## TASK DESCRIPTION
Using the string "agent" as the key, pull each matching line out of the records below.

=======

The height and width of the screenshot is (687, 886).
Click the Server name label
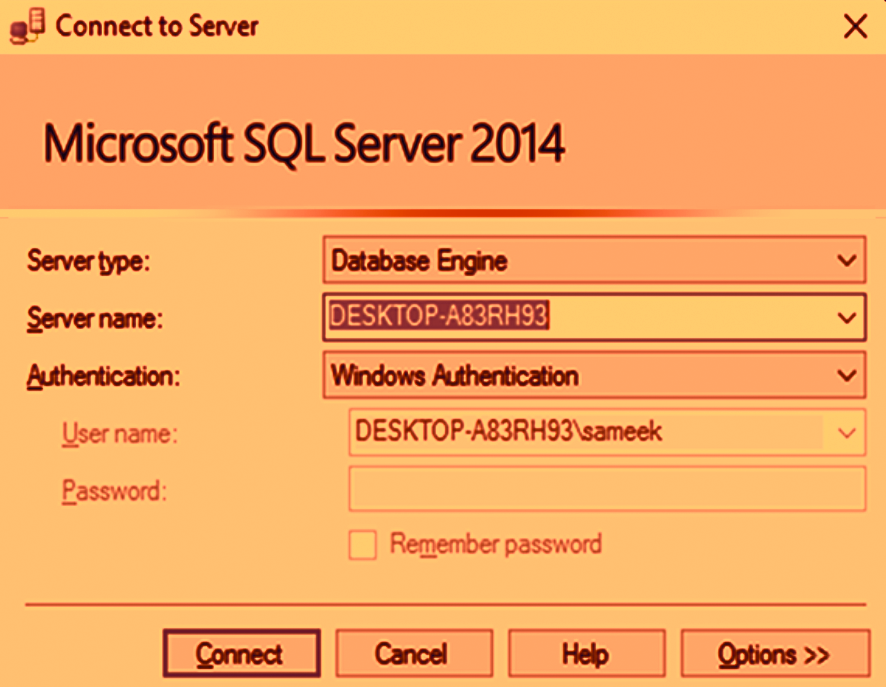coord(95,319)
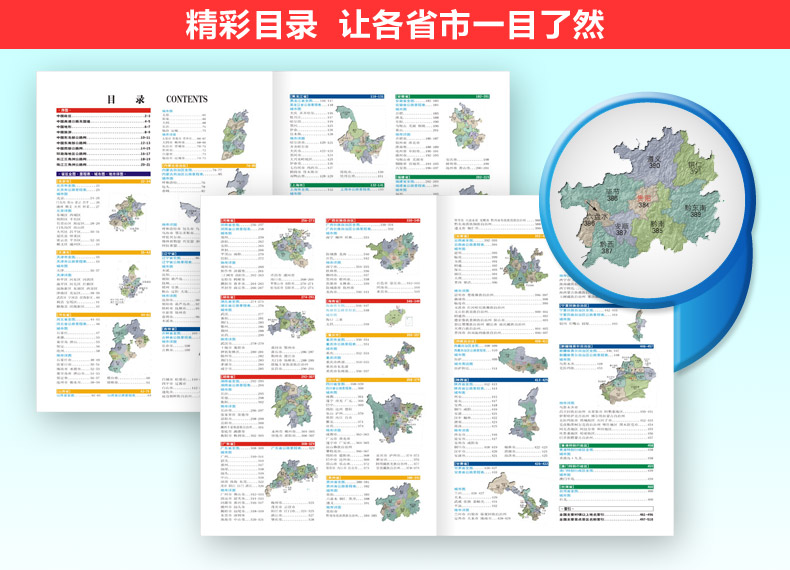This screenshot has width=790, height=570.
Task: Click the Hainan island map thumbnail
Action: click(x=394, y=317)
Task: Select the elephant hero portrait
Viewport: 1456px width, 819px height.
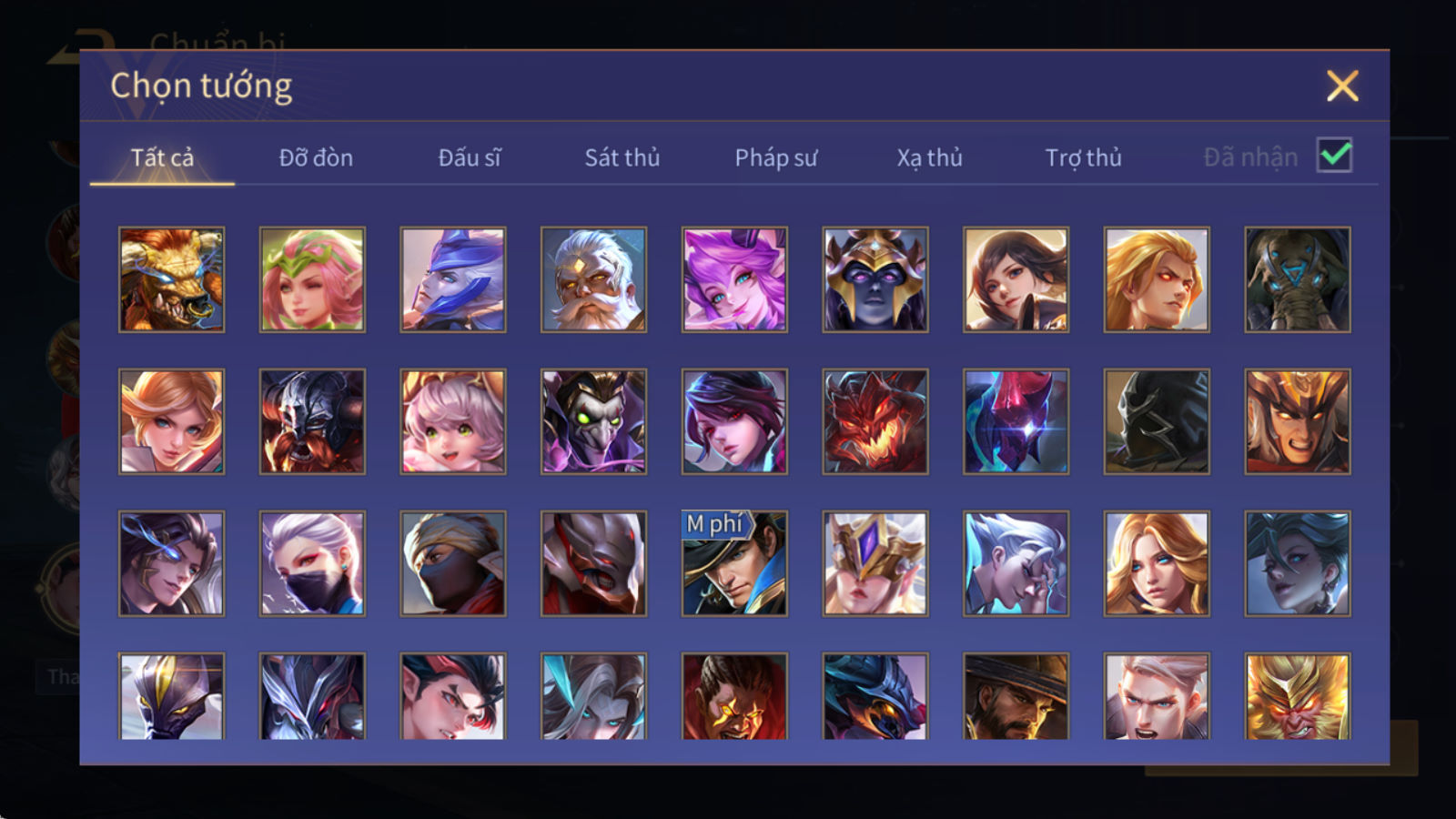Action: point(1298,279)
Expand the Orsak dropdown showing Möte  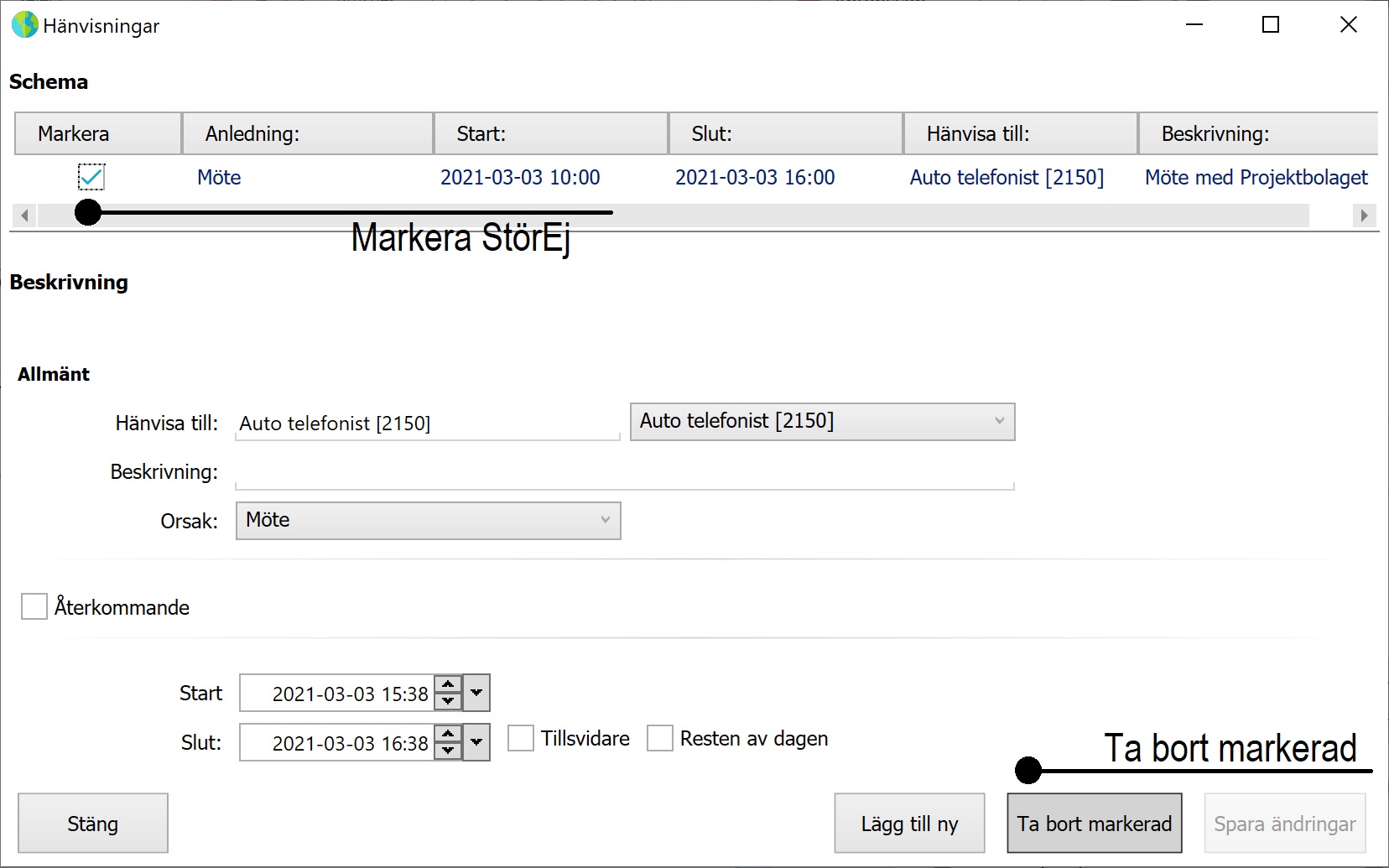tap(429, 520)
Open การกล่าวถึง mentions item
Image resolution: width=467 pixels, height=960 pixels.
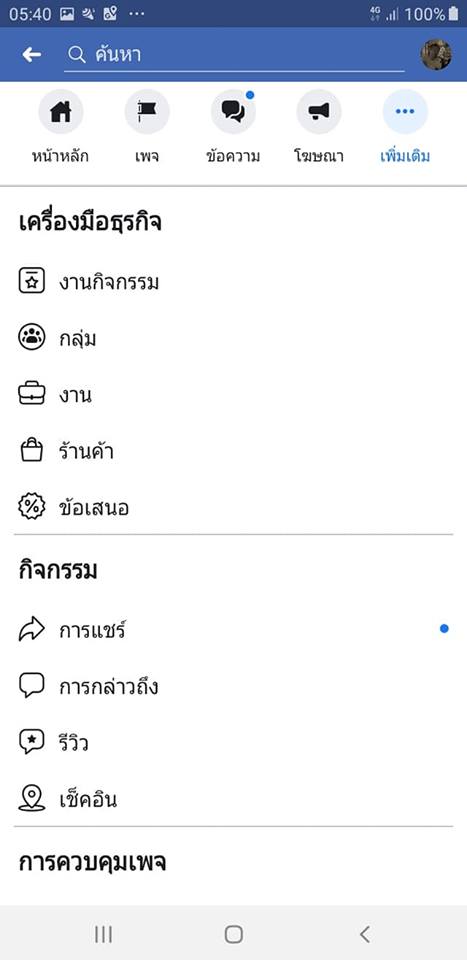pyautogui.click(x=233, y=687)
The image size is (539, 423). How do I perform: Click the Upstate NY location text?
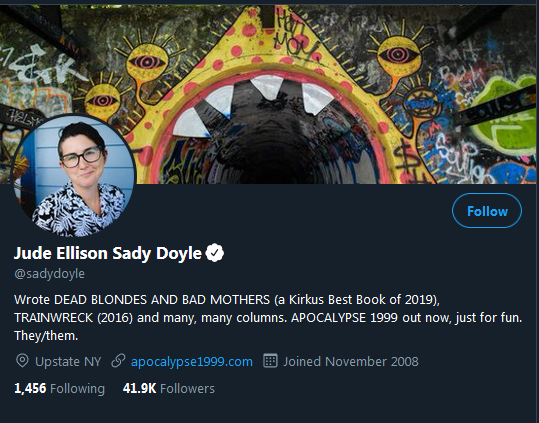68,361
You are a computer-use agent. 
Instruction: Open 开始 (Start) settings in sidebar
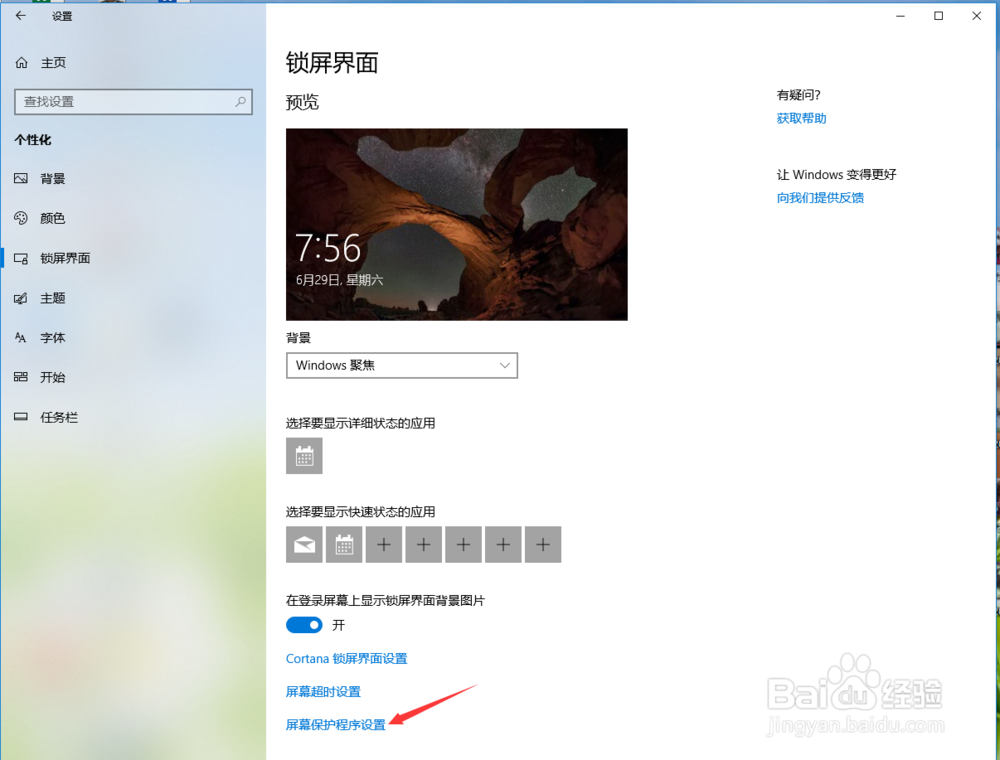[51, 377]
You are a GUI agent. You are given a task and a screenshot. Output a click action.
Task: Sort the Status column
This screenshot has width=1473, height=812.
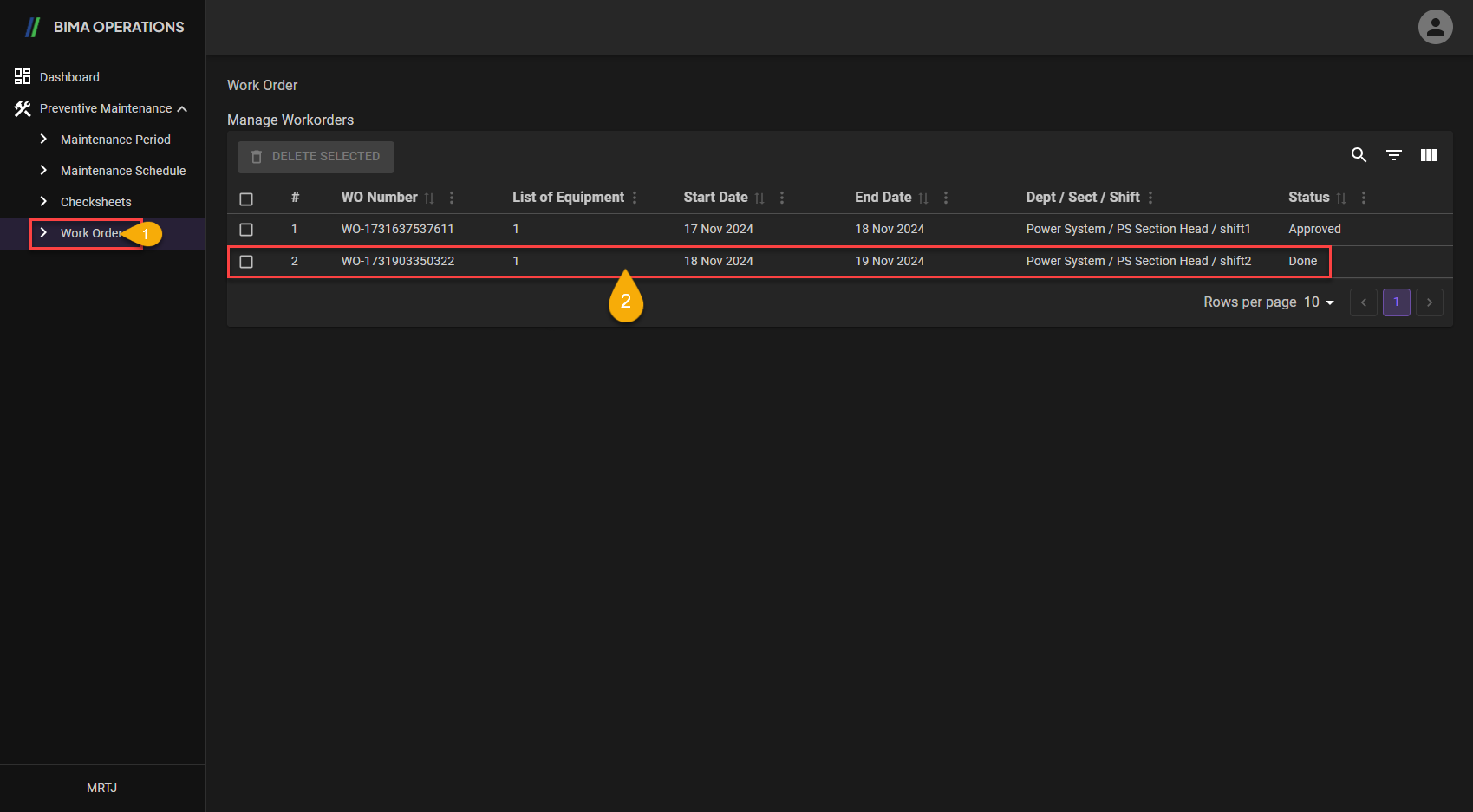[1341, 198]
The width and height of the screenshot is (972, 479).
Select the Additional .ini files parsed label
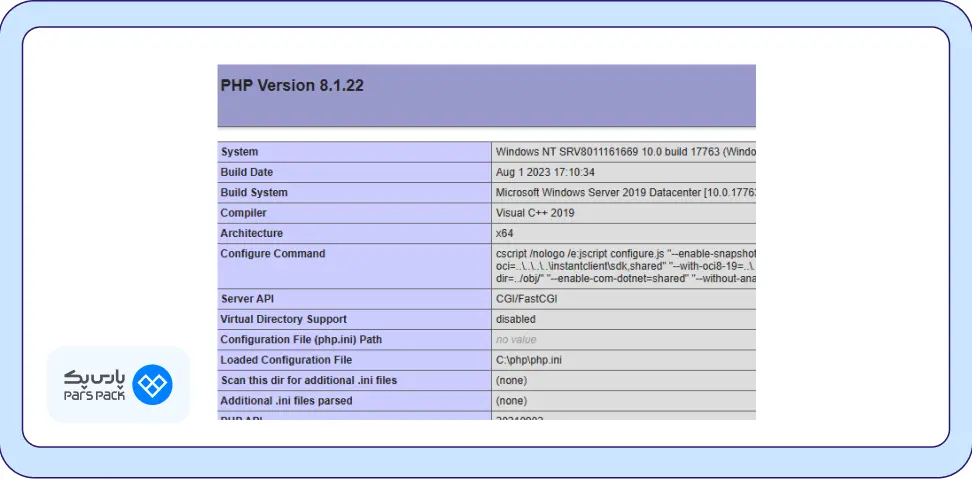pos(286,401)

=======

## RESULT FOR THIS TASK
You are a computer-use agent. 
You are a GUI agent. You are given a task and a screenshot. Output a click action.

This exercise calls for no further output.